• [Instructions to follow]
Copy the lines below word for word, beginning at the line that contains "Task: Click the blue Back arrow in toolbar" and stopping after the line that contains "Action: point(234,195)".

• [Records to process]
—————

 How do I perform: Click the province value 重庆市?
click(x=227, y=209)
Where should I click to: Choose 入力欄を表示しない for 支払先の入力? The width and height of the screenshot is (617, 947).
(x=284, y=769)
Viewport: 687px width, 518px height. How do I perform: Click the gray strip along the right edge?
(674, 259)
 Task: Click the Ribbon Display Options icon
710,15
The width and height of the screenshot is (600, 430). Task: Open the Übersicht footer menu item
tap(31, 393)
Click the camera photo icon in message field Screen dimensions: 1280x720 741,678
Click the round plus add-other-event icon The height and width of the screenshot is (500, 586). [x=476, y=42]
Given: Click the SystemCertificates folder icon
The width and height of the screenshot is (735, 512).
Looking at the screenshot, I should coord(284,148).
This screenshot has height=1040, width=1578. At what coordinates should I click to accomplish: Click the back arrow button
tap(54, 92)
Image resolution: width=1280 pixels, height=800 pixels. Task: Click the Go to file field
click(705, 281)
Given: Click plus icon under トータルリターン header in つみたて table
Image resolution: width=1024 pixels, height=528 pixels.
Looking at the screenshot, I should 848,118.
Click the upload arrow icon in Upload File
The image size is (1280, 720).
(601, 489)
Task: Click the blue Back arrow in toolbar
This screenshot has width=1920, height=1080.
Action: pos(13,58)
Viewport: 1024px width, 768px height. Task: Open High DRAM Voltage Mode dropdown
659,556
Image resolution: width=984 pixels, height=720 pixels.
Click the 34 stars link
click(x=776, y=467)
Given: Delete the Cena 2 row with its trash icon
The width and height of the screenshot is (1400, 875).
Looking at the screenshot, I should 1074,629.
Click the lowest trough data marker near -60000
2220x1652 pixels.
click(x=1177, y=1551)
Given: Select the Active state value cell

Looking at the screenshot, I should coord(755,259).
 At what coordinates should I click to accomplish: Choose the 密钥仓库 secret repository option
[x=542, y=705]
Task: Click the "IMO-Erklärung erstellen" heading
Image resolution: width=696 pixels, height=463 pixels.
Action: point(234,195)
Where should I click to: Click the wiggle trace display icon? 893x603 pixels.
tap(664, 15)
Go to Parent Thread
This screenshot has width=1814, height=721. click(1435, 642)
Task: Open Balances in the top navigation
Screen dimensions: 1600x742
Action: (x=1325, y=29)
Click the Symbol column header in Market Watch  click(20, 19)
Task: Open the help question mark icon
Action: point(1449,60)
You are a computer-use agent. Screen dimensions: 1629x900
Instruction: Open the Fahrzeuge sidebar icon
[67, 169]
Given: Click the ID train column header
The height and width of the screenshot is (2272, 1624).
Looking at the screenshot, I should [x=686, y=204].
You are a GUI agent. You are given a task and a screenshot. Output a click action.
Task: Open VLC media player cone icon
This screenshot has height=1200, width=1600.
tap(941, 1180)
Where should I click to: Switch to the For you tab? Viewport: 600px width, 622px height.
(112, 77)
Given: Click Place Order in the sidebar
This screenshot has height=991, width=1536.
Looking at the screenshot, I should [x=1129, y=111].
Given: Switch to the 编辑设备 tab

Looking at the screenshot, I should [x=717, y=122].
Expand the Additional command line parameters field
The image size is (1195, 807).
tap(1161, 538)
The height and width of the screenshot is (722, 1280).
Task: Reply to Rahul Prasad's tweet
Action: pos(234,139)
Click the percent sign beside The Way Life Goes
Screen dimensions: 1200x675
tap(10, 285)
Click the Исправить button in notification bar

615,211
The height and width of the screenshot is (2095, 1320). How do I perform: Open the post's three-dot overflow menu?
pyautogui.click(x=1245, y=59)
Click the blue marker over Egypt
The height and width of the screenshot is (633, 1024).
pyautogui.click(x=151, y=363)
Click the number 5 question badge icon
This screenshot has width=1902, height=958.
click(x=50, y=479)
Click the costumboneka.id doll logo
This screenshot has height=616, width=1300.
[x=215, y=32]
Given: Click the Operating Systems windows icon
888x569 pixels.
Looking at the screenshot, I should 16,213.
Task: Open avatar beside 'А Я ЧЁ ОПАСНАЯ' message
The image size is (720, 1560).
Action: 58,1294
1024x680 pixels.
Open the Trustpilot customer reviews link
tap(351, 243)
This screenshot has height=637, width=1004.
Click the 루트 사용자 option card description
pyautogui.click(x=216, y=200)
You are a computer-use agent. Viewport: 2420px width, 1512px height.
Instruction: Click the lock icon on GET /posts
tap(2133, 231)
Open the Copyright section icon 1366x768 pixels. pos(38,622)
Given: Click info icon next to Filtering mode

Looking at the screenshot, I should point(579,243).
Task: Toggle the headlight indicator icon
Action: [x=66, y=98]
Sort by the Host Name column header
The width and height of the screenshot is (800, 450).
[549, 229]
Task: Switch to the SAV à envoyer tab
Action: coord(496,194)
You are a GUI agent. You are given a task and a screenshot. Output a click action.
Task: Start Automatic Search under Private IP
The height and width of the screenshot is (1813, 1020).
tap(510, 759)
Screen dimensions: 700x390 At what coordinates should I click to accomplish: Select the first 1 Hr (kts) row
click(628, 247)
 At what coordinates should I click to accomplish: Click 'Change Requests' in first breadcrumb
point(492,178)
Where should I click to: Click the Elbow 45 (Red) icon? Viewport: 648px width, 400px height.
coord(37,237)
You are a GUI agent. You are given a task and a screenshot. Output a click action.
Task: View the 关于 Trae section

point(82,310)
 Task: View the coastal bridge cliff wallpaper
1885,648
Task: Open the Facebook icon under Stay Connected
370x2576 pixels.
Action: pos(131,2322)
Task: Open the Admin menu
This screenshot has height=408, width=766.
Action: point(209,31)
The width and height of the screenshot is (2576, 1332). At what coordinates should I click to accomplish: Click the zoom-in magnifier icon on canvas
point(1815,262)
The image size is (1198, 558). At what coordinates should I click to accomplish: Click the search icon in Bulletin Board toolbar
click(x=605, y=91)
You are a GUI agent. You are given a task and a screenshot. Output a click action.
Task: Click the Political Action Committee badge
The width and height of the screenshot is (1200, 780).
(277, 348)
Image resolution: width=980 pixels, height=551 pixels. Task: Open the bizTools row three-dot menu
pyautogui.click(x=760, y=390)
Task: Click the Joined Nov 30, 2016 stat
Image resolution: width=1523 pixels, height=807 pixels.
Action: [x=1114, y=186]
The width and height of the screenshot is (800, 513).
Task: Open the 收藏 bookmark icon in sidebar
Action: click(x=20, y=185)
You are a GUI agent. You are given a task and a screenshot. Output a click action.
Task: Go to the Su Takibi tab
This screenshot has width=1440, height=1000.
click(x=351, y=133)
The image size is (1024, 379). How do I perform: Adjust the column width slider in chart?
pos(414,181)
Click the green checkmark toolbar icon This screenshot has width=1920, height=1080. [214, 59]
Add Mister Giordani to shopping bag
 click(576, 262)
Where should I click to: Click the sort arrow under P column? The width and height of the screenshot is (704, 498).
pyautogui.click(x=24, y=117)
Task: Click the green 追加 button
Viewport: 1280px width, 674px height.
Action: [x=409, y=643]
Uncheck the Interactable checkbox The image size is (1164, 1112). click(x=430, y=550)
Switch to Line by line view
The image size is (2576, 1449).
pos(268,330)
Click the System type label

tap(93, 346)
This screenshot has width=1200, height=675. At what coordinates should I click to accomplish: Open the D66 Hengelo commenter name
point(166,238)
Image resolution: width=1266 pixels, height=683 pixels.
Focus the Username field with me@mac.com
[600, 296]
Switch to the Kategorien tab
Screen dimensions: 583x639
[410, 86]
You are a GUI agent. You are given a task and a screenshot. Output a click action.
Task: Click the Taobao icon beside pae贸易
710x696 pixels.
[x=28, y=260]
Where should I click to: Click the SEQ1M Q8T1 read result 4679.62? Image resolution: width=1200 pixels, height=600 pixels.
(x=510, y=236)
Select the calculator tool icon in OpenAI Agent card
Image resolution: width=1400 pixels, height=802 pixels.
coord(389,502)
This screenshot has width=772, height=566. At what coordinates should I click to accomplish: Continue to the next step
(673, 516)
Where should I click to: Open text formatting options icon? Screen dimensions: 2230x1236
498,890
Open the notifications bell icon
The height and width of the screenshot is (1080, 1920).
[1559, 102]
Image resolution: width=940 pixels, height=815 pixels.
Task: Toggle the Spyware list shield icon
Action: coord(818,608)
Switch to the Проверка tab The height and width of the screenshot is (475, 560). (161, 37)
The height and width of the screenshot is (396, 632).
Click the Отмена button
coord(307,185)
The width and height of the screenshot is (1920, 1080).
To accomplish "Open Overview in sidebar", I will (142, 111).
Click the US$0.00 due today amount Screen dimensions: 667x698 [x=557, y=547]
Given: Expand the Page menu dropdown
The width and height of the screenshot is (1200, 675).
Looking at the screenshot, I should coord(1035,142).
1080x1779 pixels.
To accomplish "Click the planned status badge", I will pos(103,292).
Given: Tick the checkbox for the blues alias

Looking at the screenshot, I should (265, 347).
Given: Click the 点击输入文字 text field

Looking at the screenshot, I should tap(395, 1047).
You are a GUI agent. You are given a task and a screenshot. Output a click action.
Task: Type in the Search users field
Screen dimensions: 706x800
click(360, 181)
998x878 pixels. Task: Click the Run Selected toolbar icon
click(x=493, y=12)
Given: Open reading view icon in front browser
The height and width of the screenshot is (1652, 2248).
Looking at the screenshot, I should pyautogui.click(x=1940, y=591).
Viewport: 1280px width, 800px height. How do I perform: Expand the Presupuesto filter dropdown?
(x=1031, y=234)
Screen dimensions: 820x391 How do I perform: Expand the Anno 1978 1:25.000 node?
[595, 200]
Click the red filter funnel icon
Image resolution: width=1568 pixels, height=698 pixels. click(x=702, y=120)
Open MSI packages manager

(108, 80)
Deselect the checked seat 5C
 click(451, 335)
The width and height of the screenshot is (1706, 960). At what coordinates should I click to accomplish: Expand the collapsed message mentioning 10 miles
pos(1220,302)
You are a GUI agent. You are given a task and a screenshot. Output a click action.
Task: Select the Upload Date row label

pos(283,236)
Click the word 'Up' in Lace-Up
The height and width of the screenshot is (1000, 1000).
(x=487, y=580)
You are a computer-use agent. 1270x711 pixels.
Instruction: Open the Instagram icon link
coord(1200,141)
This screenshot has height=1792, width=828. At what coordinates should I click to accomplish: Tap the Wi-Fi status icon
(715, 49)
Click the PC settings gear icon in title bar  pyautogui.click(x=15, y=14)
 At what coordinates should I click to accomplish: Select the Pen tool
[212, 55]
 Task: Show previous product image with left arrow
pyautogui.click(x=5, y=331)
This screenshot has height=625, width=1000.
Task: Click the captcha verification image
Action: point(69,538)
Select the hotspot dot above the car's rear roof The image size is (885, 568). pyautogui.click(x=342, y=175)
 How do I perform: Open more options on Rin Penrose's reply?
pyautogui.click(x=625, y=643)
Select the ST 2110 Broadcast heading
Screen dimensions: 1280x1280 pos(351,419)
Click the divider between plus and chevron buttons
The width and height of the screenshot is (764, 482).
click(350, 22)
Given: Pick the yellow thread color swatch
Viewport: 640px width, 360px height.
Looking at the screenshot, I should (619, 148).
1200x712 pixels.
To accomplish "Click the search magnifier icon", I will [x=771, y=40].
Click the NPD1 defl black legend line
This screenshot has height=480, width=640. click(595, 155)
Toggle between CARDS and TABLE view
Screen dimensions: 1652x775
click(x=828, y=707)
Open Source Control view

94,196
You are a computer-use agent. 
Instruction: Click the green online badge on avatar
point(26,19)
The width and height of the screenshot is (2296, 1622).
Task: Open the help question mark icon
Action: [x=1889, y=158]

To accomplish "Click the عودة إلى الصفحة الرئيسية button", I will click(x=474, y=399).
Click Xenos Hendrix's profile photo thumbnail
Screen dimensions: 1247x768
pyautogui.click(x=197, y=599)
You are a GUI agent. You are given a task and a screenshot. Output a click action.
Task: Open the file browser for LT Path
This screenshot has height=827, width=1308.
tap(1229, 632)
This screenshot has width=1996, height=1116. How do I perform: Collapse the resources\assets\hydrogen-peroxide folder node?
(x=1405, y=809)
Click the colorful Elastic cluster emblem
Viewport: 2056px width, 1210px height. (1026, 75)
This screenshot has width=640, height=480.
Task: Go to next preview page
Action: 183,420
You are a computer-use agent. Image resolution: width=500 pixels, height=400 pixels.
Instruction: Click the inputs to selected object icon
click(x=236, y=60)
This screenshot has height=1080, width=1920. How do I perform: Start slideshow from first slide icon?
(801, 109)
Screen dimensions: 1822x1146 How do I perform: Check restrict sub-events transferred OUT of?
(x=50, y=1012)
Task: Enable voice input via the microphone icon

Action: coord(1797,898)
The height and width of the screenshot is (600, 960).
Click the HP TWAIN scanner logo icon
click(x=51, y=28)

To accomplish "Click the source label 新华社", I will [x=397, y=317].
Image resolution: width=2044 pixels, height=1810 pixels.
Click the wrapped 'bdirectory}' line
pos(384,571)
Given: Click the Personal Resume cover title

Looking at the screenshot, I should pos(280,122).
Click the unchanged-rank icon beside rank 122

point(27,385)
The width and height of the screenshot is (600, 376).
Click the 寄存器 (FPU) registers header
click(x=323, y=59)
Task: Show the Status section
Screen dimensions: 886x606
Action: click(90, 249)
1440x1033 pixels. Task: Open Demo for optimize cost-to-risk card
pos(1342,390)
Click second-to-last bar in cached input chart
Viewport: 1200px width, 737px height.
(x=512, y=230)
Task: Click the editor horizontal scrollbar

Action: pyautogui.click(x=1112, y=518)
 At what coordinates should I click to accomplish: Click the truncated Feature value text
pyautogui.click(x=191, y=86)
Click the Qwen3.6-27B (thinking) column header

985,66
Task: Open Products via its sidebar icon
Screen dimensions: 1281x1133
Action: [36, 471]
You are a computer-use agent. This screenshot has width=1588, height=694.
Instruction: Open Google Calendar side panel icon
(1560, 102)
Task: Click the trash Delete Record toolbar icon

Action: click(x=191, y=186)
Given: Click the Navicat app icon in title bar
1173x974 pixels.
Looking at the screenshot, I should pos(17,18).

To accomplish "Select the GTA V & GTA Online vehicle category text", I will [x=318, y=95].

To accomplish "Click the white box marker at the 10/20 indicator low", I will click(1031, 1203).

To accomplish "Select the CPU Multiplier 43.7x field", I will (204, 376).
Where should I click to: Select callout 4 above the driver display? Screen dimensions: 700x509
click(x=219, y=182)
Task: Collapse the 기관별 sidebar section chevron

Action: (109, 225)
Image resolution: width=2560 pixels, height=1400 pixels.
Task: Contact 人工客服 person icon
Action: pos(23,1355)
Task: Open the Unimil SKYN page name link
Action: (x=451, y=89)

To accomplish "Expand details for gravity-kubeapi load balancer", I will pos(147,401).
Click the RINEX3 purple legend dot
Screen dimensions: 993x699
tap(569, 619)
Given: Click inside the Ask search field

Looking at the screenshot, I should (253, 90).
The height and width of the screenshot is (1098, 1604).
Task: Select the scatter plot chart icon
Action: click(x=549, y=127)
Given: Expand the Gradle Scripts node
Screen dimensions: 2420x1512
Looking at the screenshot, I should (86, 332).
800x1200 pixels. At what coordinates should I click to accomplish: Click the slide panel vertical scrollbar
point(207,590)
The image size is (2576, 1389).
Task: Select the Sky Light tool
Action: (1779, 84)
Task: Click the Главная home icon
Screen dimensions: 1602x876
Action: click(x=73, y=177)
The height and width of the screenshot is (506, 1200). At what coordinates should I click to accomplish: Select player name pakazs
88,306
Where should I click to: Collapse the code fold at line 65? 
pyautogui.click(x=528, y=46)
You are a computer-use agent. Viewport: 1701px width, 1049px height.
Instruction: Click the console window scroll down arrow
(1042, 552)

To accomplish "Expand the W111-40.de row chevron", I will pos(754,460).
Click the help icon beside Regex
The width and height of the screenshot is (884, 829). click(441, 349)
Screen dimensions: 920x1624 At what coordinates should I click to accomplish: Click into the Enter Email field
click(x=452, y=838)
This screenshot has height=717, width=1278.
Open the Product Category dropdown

—————

• [Completed task]
Task: Click the blue Back arrow in toolbar
This screenshot has width=1920, height=1080.
Action: pos(13,58)
Viewport: 1024px width, 768px height. Task: Open High DRAM Voltage Mode dropdown
659,556
Image resolution: width=984 pixels, height=720 pixels.
Click the 34 stars link
click(x=776, y=467)
Given: Delete the Cena 2 row with its trash icon
The width and height of the screenshot is (1400, 875).
Looking at the screenshot, I should 1074,629.
Click the lowest trough data marker near -60000
2220x1652 pixels.
click(x=1177, y=1551)
Given: Select the Active state value cell

Looking at the screenshot, I should coord(755,259).
 At what coordinates should I click to accomplish: Choose the 密钥仓库 secret repository option
[x=542, y=705]
Task: Click the "IMO-Erklärung erstellen" heading
Image resolution: width=696 pixels, height=463 pixels.
Action: point(234,195)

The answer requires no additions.